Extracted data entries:
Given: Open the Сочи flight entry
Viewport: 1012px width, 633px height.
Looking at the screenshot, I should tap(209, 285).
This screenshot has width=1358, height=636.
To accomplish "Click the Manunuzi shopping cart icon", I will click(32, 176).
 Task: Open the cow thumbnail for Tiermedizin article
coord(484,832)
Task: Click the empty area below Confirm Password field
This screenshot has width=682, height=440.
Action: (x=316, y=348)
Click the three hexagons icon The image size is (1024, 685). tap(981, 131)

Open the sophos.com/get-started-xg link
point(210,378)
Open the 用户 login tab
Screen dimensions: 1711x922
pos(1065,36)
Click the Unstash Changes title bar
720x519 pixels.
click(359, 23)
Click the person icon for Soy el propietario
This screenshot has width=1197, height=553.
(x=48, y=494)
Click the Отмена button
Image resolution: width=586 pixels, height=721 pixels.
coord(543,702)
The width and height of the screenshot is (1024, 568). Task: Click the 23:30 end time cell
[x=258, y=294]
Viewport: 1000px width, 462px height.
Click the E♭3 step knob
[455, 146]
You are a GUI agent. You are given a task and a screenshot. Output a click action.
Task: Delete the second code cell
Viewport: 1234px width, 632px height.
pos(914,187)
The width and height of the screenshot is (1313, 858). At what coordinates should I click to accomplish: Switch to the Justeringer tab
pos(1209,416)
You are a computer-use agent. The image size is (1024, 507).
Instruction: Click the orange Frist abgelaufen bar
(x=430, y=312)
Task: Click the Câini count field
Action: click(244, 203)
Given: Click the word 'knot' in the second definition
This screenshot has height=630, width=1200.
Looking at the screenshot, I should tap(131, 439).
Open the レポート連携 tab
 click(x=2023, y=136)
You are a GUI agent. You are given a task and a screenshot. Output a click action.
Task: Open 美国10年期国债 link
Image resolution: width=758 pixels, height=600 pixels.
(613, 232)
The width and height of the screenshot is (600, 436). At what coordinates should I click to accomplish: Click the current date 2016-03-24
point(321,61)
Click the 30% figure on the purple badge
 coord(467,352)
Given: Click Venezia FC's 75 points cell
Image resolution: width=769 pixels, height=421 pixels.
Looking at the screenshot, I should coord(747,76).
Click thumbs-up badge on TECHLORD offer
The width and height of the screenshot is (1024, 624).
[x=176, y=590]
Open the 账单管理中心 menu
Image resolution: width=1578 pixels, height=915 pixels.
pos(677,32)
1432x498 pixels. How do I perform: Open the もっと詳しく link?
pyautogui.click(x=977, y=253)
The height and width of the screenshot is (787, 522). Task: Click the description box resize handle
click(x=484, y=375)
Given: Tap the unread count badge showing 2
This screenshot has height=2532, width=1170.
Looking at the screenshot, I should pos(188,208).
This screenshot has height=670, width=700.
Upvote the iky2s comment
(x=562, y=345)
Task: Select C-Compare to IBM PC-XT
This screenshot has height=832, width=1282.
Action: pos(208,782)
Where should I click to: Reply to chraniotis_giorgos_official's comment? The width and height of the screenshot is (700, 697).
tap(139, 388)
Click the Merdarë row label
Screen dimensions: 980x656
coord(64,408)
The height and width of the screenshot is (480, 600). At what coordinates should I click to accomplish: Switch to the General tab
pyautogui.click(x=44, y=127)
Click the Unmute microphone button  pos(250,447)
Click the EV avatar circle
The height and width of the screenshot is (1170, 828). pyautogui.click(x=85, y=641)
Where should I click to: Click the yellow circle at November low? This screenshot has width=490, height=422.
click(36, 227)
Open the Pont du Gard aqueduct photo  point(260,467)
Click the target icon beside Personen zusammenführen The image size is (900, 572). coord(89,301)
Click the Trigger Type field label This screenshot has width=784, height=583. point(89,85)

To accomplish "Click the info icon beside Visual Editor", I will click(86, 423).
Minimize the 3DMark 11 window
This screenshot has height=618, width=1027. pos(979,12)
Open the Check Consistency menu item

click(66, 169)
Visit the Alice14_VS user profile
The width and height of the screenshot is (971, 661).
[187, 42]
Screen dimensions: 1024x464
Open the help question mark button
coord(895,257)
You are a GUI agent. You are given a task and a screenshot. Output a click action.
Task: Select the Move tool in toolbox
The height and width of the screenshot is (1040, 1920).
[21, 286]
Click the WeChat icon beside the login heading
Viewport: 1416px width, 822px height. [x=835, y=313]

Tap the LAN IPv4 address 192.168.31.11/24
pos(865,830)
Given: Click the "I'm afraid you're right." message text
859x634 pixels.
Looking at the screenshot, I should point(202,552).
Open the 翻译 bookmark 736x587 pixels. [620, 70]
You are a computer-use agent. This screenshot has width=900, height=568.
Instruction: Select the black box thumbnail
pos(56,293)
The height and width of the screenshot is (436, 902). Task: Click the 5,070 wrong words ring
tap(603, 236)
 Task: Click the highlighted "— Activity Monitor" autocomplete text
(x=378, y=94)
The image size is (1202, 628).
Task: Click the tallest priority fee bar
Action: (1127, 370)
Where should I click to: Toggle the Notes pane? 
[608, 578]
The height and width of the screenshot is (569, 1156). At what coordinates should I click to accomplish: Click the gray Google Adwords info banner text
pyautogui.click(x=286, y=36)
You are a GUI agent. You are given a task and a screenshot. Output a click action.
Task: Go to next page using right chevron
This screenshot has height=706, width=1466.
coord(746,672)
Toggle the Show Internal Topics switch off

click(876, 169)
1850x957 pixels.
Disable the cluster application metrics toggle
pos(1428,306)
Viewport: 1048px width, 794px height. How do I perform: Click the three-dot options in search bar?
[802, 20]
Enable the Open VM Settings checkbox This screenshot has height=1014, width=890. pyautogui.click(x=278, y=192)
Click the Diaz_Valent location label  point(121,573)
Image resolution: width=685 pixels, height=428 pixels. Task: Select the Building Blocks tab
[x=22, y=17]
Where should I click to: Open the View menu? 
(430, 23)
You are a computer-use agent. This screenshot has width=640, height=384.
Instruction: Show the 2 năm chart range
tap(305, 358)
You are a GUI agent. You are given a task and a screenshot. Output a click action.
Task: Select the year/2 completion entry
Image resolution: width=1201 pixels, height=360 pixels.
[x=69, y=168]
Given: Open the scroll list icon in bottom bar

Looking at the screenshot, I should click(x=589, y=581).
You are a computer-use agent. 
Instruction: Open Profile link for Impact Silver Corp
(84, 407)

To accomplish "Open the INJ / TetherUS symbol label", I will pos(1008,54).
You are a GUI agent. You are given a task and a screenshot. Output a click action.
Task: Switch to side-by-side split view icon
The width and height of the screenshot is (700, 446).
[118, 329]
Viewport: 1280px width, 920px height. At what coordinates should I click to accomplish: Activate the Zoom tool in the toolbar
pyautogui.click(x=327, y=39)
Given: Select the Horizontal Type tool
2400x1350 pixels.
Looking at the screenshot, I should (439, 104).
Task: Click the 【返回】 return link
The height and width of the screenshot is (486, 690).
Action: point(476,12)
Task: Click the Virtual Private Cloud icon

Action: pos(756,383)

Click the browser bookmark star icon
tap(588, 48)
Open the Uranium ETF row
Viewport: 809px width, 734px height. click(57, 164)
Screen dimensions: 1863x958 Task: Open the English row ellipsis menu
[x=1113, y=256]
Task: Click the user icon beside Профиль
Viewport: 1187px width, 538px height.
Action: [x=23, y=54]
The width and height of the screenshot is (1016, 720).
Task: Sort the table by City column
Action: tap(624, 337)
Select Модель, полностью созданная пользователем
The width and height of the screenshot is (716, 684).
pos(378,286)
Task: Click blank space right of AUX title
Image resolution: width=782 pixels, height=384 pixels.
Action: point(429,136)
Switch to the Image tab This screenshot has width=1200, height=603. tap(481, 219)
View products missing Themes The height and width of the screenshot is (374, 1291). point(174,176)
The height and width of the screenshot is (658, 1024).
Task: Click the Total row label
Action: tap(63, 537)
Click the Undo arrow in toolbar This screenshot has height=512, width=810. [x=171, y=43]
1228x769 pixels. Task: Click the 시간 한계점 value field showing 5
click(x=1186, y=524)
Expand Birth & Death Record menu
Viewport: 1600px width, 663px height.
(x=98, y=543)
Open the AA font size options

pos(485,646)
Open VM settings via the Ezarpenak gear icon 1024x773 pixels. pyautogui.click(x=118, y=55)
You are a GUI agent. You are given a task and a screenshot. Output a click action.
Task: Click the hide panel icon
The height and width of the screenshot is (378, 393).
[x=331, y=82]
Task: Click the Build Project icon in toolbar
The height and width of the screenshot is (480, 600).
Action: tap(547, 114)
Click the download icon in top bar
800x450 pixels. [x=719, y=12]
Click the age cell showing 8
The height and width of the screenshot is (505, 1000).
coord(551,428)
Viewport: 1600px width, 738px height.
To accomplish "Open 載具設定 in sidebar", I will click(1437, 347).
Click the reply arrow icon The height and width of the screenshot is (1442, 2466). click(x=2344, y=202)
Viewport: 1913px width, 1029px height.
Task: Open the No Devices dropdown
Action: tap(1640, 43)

PROMPT - Please copy each line of the records above in which the word "title" can be found.

FINAL ANSWER -
Click the Unstash Changes title bar
Task: Click blank space right of AUX title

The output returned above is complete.